## Provided data
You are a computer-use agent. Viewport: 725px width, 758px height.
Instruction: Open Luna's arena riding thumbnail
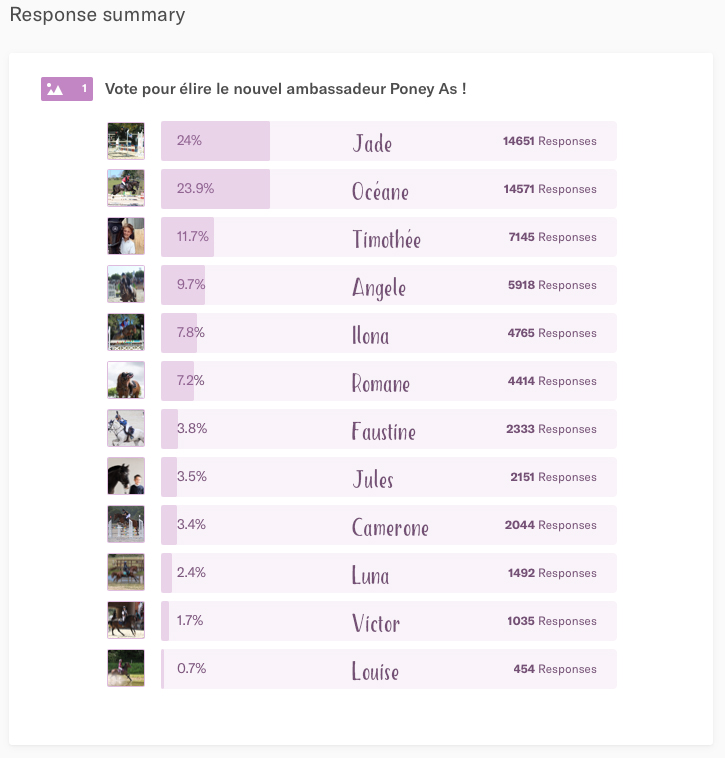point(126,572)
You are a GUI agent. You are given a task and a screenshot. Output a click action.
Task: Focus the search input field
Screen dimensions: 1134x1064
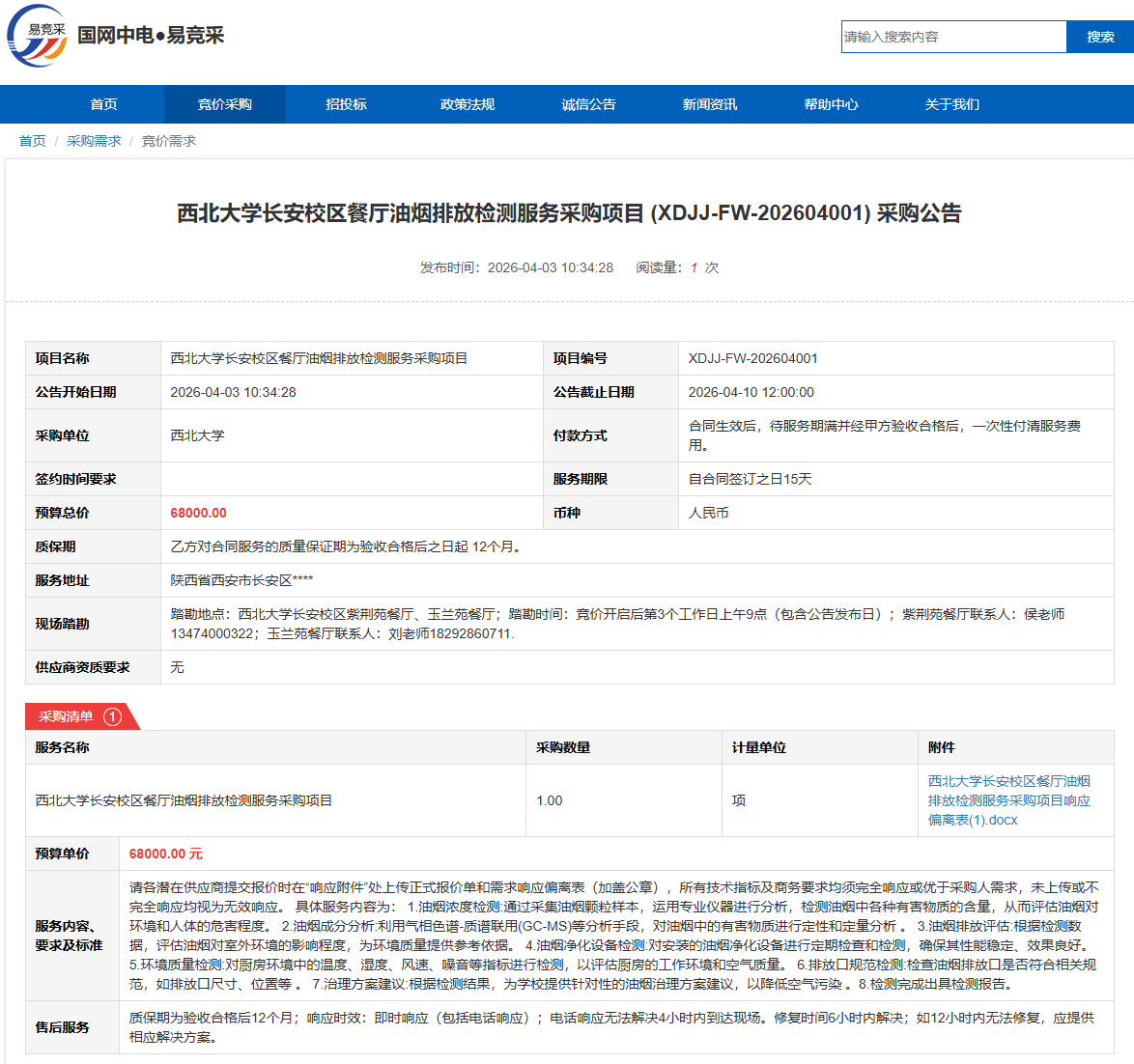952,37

---

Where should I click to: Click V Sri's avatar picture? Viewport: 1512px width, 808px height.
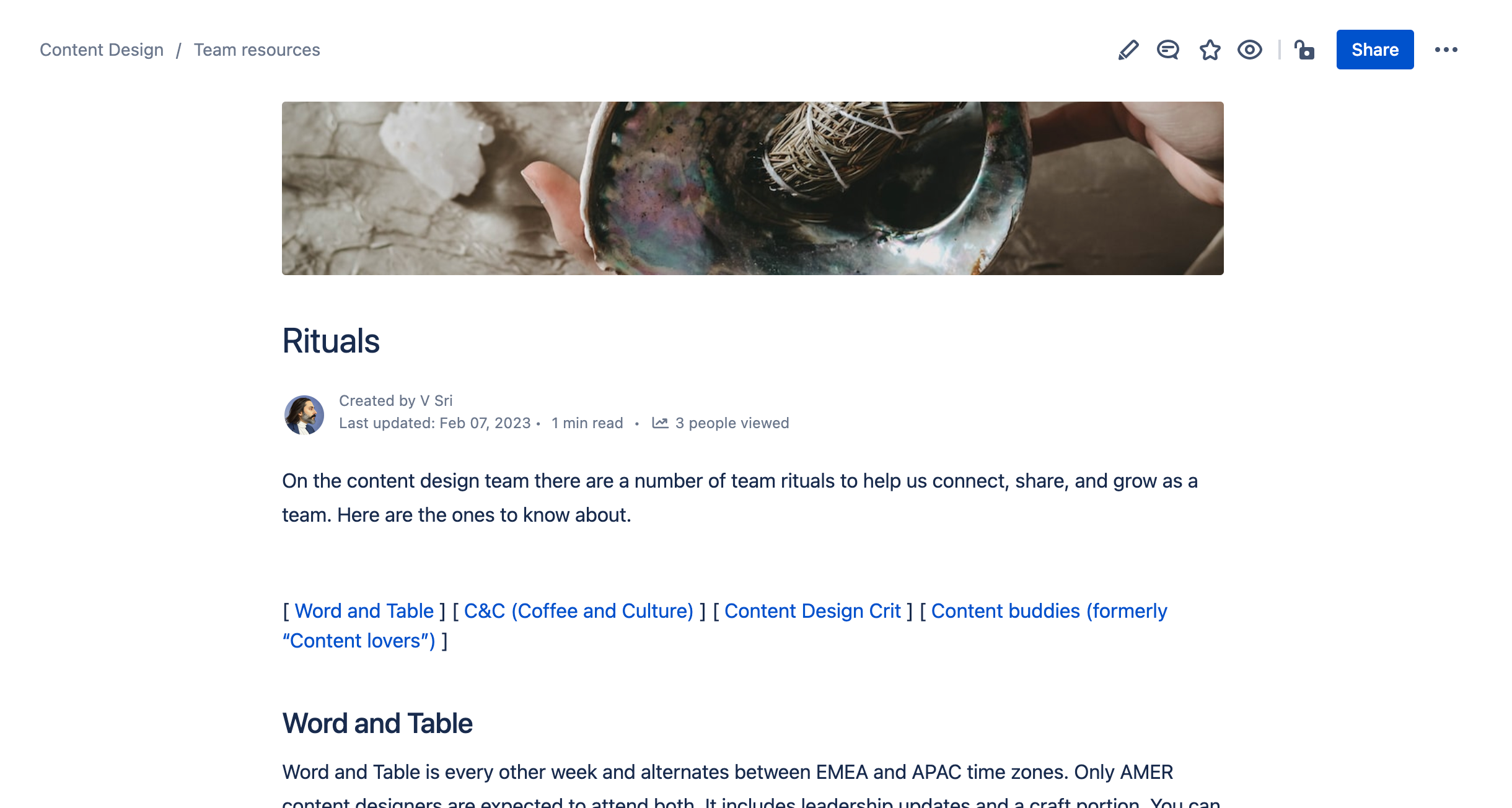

## Task instructions
Whenever the word "Viewport" occurs in a line above, copy that line.

## Answer to this task
You are a computer-use agent. Viewport: 725px width, 758px height.
Where should I click to: Click V Sri's avatar picture? Viewport: 1512px width, 808px height.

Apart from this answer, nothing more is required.